Published 1:41 pm Wednesday, December 3, 2008

By By STEVE FRANKLIN, Sports Writer
East Carolina coach Skip Holtz should be a lock to win Conference USA’s Coach of the Year when the award is announced in the coming days.
In fact, after guiding the injury-riddled Pirates to the East Division title and becoming the first Conference USA coach to lead his team to back-to-back wins over Top 25 programs — ECU actually won three straight, beating No. 22 Boise State in the 2007 Sheraton Hawai’i Bowl, then opening the 2008 season with wins over No. 17 Virginia Tech and No. 8 West Virginia — I believe Holtz deserves to be mentioned in the same breath as Texas Tech’s Mike Leach, Alabama’s Nick Saban, Utah’s Kyle Whitingham and Cincinnati’s Brian Kelly as one of the nation’s top college football coaches in 2008.
After all, what coach has done more with less than the Pirates’ fourth-year coach?
East Carolina got off to a hot start and was the talk of the nation after upsetting the Hokies and Mountaineers. You couldn’t turn on any of the ESPN networks without hearing about ECU. Will the Pirates go unbeaten? Are they this year’s Cinderella? Can they crack the BCS?
But a heart-wrenching overtime loss to N.C. State sent the television cameras packing in search of another Cinderella.
However, with the national spotlight turned elsewhere, Holtz began his finest coaching job of the season.
East Carolina began losing starter-after-starter to injury and dropped three straight games to fall to 3-3 on the year.
Immediately the snarling began.
Can they even compete in Conference USA? Was there hot start a fluke? Will they even make it to a bowl game?
Over the course of the season, the Pirates lost more than 20 members of their two-deep depth chart to injury. Eleven of those guys are out for the season.
But some how, Holtz kept them together.
This season, the Pirates lost their projected starting running back (Dominique Lindsay) in the preseason, another top tailback (Jonathan Williams) to suspension, their top two receivers (Jamar Bryant to suspension and Dwayne Harris to injury), their best offensive lineman (Stanley Bryant), their star middle linebacker (Quentin Cotton), their starting cornerback (Jerek Hewett), and kick returner (T.J. Lee) for the year.

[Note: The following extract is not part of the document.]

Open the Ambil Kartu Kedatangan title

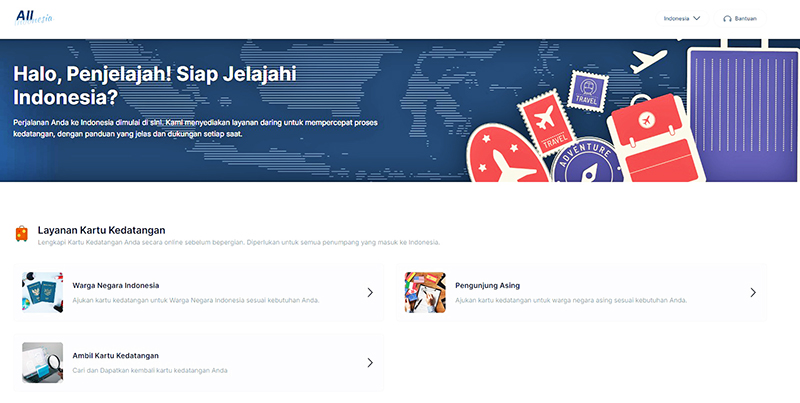tap(115, 355)
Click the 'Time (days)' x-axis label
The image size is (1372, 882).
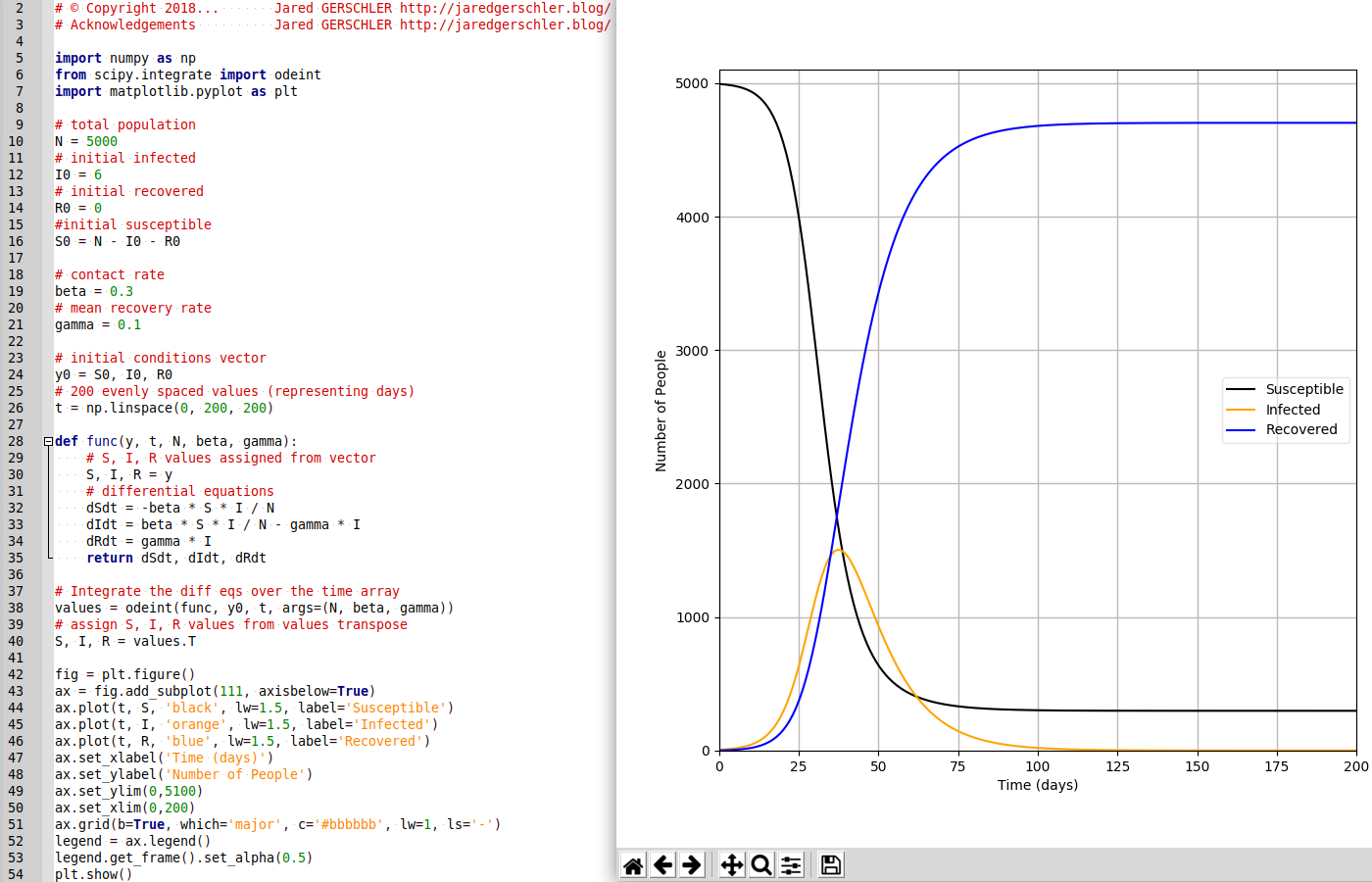click(x=1037, y=785)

Several other starters also missed several games.
Most teams would’ve folded. Called it bad luck and turned their attention to next season.

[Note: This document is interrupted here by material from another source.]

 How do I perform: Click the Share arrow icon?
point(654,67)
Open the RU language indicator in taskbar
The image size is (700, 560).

But Holtz refused to give up. He wouldn’t accept injuries as an excuse. The Pirates set the goal of winning a conference championship, and darn it, that’s what they were going to do, regardless.

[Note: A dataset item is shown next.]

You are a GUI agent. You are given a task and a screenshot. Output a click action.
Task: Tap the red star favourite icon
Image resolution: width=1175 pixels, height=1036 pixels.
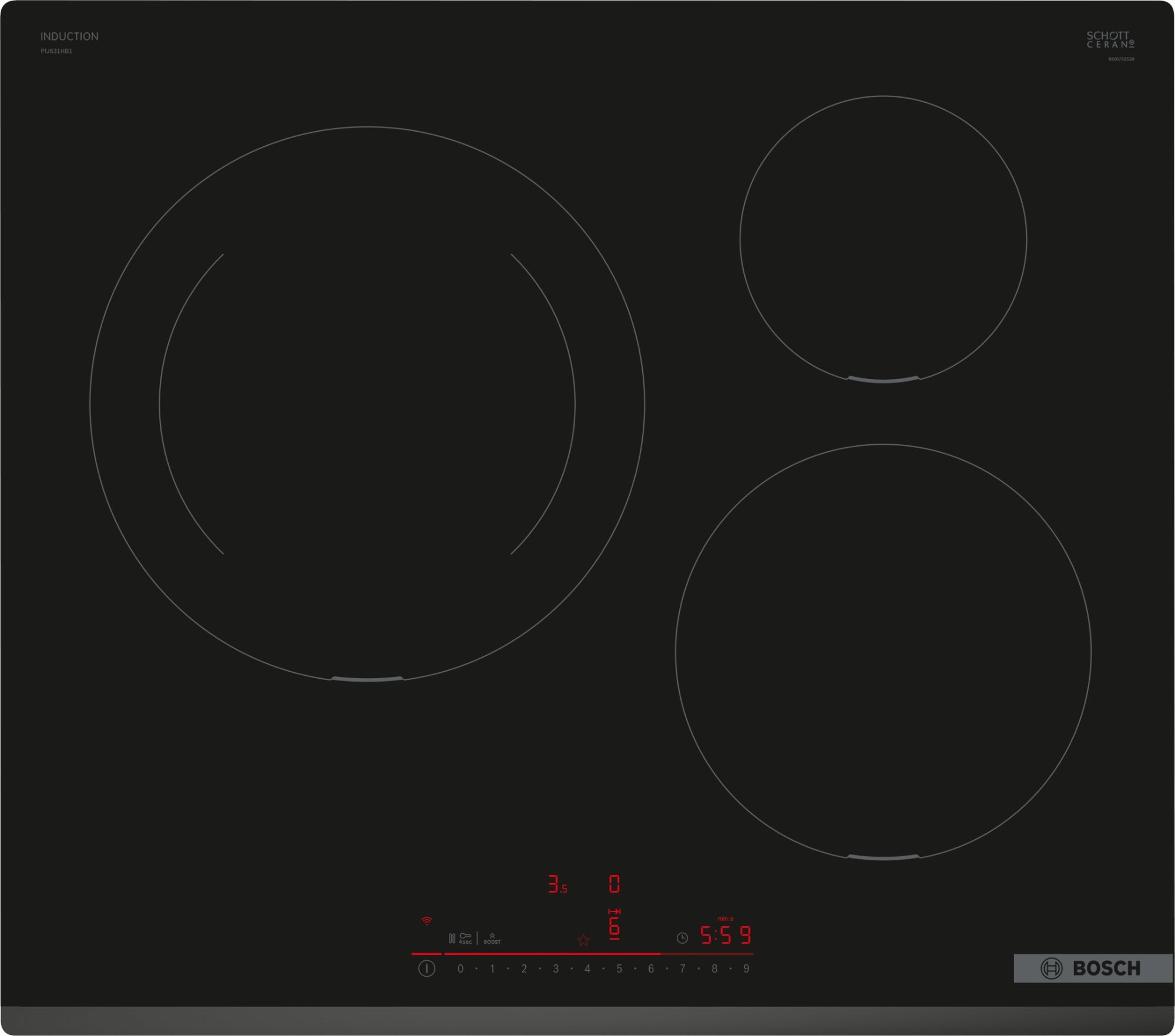(x=583, y=940)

Holtz didn’t take his players out of their element. He simply adjusted his scheme to give them the best chance of winning.
Though East Carolina’s offense became about as fun to watch as the birth of a baby orca on the animal planet, the Pirates were effective down the stretch.
Holtz knew his offense was short on playmakers, so he put the pressure on his defense to win games, and asked his offense to control the ball and not make mistakes.
It was ugly at times, but the Pirates won five of their last six games. Three of those coming by four points or less.
Now, after leading ECU (8-4, 6-2 in C-USA East) from bottom-feeder to the Conference USA Championship Game in just four years, Holtz is one of the hottest coaching candidates in the country. His name has been linked to the vacancy at Syracuse, and just last year he was considered a candidate at Georgia Tech and Arkansas.
It’s a testament to the job that Holtz has done at East Carolina.
And this season’s coaching job may be the finest work to-date for one of the nation’s top college football coaches.